RECORDED DATA:
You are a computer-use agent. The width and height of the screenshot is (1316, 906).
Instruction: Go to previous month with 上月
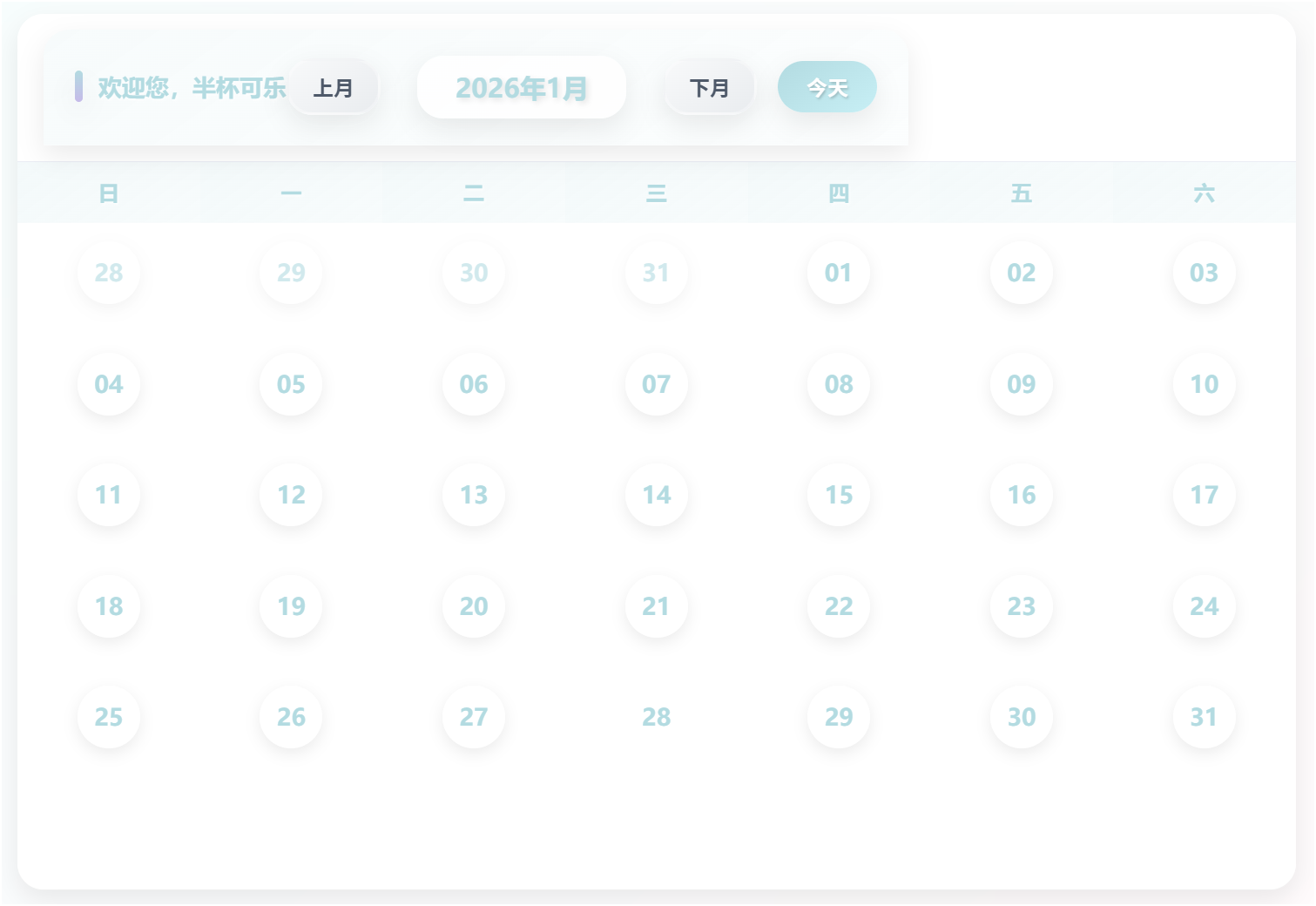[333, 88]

==

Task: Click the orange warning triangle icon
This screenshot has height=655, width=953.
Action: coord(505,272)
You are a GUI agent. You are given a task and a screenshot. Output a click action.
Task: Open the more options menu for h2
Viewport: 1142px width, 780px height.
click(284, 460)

ASSIGNMENT:
Go through the entries and copy every line with "agent".

RESPONSE TO THIS TASK:
You are a computer-use agent. The width and height of the screenshot is (1316, 906).
You are a GUI agent. You are given a task and a screenshot. Output a click action.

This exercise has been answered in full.